Most cardiovascular medications developed target a single cardiovascular risk factor during its development and as long as this agent shows improvement in this single cardiovascular risk factor in initial phases of the drug development process, it is assumed that this improvement in this single cardiovascular risk factor would translate into an improvement in cardiovascular events. The ILLUMINATE , AIM HIGH and ACCORD  trials among others have unfortunately showed that this assumption may be wrong. Despite the improvement in high density lipoprotein levels in both ILLUMINATE and AIM HIGH trial, trocetrapid in the ILLUMINATE trial actually caused harm and niacin in the AIM HIGH trial showed a neutral effect on cardiovascular events compared with placebo. These risk factors and medications interact within the human body to produce an effect. In addition, the drug may also have off-target effects that may results in an overall deleterious effect on the cardiovascular system. Thus the net effect of the improvement a single cardiovascular risk factor, its interaction with other factors and the off-target effect of the intervention in question may be an overall negative outcome on the cardiovascular system and therefore harm participants during the trial process or later on when the drug has already been approved by the FDA and has been on the market for a while. The Rofecoxib (Vioxx) fiasco  and the ongoing varenicline (Chantix)  episode that is currently playing out are examples of the need to evaluate the off-target effects of even non cardiovascular interventions on the cardiovascular system. There is therefore the need for very active research to identify an intermediate marker, which can be easily measured with minimal or no additional discomfort or risk to participants, reproducible and sensitive enough to respond to a relatively short duration of a participant’s exposure to therapy. This intermediate marker should therefore be a global cardiovascular risk marker that captures cardiovascular risk over and beyond all the traditional cardiovascular risk factors combined.
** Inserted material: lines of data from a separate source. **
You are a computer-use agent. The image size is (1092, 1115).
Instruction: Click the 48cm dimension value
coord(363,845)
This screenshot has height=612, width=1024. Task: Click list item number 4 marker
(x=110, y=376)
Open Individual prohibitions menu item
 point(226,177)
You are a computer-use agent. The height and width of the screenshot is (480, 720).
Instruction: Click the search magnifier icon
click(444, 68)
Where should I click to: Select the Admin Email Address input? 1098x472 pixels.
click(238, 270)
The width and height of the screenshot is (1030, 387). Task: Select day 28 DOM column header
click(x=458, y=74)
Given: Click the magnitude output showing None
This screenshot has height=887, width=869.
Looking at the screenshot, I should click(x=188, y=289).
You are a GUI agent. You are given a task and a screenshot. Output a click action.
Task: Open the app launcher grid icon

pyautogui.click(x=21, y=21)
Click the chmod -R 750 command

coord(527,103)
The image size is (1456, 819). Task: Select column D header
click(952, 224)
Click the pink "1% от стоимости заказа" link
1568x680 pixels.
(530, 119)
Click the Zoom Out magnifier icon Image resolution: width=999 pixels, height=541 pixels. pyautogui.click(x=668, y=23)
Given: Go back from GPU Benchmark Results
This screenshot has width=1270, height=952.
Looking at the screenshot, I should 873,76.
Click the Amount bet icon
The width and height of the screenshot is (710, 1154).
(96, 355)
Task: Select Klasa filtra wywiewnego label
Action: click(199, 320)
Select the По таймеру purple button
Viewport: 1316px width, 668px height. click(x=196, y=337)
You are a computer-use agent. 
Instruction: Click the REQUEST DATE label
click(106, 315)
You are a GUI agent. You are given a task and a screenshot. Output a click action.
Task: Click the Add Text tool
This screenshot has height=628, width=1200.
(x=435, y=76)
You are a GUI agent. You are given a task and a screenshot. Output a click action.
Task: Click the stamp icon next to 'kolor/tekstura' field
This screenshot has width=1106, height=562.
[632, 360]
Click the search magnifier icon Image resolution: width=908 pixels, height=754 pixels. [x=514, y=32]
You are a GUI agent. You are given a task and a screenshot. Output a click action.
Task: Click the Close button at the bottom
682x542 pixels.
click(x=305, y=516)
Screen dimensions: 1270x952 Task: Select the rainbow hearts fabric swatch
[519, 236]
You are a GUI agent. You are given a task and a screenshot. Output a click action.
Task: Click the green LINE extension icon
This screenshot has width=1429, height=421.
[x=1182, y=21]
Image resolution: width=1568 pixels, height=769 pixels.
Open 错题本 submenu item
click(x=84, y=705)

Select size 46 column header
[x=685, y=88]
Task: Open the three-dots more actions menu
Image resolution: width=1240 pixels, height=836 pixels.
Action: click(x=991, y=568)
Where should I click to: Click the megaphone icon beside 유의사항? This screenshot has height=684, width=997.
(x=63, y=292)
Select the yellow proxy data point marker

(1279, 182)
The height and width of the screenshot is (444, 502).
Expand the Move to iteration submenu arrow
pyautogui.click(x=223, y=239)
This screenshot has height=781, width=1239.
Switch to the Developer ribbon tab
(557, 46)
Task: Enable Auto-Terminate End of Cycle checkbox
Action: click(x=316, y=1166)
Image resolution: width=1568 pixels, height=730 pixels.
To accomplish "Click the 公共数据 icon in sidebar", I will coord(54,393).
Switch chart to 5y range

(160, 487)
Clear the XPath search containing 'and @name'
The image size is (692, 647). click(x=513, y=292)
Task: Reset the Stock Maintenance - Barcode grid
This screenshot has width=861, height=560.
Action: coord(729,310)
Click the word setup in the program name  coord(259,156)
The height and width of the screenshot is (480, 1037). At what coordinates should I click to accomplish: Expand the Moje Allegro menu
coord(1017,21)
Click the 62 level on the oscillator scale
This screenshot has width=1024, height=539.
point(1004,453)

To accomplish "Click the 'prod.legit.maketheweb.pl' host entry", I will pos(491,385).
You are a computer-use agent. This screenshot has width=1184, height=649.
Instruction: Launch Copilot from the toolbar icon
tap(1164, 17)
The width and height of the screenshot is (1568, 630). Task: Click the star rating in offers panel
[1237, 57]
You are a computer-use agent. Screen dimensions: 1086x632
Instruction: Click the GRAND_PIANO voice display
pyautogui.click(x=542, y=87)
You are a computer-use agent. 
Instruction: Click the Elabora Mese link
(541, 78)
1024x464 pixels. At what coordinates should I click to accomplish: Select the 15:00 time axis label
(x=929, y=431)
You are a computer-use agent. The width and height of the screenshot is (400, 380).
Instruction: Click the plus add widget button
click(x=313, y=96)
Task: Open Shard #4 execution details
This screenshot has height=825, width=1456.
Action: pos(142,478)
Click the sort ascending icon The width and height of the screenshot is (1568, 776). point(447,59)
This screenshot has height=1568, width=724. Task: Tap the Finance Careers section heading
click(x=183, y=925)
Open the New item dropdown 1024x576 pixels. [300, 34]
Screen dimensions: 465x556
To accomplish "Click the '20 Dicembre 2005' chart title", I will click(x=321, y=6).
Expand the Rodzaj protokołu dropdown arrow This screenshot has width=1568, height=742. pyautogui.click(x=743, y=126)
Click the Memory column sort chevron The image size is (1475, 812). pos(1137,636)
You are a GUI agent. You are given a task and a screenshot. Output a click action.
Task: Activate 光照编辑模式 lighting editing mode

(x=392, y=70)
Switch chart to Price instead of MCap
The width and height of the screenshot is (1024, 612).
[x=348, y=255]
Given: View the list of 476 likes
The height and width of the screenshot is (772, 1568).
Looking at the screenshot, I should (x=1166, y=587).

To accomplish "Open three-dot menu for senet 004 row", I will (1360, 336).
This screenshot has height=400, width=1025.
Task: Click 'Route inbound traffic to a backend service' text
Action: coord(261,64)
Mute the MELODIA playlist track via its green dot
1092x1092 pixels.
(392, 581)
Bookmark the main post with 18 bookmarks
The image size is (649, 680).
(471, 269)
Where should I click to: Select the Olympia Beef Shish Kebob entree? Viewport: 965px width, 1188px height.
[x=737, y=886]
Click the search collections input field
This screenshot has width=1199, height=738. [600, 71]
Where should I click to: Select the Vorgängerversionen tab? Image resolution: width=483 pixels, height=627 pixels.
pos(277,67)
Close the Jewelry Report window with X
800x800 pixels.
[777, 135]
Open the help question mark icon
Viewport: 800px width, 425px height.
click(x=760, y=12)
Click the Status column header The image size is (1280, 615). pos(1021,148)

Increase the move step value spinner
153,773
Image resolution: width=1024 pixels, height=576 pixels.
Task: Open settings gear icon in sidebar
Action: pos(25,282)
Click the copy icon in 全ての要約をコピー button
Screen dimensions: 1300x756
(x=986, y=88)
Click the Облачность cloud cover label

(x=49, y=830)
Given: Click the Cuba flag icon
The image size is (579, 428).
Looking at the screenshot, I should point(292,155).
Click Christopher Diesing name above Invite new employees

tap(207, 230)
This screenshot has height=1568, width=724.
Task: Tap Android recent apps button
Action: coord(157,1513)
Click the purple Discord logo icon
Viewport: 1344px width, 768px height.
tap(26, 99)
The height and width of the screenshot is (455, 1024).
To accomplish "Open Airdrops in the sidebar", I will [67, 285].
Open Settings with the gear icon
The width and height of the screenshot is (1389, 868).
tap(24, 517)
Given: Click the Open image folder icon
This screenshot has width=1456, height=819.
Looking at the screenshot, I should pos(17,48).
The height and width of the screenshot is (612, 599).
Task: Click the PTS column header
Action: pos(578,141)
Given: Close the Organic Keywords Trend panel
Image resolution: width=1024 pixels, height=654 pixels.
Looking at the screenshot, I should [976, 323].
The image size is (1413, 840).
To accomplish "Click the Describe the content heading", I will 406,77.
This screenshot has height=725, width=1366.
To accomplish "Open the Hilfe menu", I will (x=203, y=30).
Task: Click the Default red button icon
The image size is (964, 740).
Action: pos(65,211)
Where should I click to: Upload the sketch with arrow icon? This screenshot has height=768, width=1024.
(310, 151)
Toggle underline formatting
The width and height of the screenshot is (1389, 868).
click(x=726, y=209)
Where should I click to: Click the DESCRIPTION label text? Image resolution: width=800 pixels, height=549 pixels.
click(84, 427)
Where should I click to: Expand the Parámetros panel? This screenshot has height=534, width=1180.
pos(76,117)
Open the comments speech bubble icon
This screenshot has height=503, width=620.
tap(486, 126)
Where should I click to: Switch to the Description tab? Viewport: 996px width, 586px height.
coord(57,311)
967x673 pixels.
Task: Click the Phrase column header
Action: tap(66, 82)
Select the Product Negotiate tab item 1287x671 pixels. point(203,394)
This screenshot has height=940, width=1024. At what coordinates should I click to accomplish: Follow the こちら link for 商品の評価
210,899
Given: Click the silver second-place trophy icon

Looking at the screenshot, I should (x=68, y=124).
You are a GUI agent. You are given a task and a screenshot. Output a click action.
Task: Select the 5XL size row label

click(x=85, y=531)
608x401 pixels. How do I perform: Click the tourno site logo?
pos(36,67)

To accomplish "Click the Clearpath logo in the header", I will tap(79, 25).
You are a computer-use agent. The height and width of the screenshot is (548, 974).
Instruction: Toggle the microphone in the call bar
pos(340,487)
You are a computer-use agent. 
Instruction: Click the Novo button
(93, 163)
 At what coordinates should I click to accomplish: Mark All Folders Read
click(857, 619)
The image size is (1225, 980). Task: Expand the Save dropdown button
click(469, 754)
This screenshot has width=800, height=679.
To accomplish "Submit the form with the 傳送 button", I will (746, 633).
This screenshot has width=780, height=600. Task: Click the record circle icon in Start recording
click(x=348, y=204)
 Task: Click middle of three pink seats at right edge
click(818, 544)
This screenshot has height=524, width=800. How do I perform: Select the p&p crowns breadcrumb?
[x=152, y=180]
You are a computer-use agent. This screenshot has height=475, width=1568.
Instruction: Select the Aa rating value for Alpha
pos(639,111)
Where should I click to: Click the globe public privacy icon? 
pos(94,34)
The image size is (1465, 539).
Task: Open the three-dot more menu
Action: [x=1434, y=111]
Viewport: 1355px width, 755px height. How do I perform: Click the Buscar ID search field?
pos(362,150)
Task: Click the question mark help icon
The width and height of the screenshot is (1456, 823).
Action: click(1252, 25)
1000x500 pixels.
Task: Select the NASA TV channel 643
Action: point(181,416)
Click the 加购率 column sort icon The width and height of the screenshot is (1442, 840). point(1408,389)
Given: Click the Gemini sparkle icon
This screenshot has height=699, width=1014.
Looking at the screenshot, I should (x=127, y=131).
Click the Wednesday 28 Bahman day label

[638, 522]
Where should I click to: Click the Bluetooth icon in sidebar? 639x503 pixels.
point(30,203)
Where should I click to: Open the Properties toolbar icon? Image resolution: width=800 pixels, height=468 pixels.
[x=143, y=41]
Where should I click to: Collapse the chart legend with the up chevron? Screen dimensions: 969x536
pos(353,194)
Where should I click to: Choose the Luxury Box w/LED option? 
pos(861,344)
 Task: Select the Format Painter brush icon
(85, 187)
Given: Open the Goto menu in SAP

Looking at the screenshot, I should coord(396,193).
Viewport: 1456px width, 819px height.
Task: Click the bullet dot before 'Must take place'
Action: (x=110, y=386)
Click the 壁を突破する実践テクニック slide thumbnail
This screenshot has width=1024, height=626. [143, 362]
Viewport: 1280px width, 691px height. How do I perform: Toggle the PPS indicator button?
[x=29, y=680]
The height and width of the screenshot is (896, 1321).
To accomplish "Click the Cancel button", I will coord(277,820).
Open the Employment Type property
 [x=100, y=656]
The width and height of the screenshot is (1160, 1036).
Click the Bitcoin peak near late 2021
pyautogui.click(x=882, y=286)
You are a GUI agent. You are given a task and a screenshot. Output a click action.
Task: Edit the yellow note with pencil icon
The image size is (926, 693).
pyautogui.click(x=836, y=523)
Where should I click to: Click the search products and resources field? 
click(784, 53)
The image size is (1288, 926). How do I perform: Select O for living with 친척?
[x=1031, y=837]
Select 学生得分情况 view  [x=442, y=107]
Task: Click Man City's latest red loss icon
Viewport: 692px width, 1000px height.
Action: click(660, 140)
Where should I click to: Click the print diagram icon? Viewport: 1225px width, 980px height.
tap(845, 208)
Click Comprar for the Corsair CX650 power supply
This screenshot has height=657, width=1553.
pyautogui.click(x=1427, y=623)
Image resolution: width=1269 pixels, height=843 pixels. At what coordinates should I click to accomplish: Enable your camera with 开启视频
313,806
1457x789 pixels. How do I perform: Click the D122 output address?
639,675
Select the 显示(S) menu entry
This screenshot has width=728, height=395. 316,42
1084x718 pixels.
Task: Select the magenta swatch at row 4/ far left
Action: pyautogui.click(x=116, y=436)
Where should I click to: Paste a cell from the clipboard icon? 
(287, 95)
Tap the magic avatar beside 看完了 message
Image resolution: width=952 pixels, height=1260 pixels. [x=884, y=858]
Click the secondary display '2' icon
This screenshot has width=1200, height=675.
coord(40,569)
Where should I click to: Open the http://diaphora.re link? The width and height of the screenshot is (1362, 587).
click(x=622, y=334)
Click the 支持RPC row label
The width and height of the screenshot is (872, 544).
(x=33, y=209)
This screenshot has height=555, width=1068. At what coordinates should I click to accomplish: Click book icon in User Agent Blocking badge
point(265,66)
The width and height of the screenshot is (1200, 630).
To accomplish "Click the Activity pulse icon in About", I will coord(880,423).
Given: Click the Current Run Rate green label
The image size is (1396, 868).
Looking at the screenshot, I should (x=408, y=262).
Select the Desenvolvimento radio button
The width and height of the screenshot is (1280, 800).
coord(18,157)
Assessing this global cardiovascular risk early in clinical trials, preferable before the initiation of an intervention and then reassessing this same marker 6 months out in these individuals should give the investigators a sense of the potential direction of the main findings of the trial. This would also aid the Drug Safety and Management Board (DSMB) in making decisions regarding early termination of a harmful intervention or a neutral intervention. This has cost saving implications for funding agencies and would minimize or reduce harm to participants.
A global cardiovascular risk marker would also help explain the findings of these trials. For example even though torcetrapid improved HDL levels it was shown in subsequent research by Connelly et al.  that it impairs endothelial function (a measure of global cardiovascular risk) explaining why the increase in HDL levels did not translate into improvement in cardiovascular events. Similarly Warnholtz et al.  showed that niacin(ER) does not improve endothelial function. This also provides an explanation for the neutral effect of niacin(ER) in the AIM HIGH study. These findings and others were made either after the trials or whilst the trial was well underway and even though it provides an explanation for the primary outcomes of these trials, it would have been more useful if had been used to signal the DSMB’s of a potential harmful/ neutral effects of these medications and therefore aid in the early termination of the trials, reducing the cost of the trials and also saving lives.
The National Institute of Health (NIH), pharmaceutical companies and researchers should focus on identifying a marker solely for this purpose and aim at implementing it for a short duration in all clinical trials to assess the effects of these therapies on global cardiovascular risk. This would provide an additional push for DSMB’s to either stop or prolong a given clinical trial and thus save money and lives.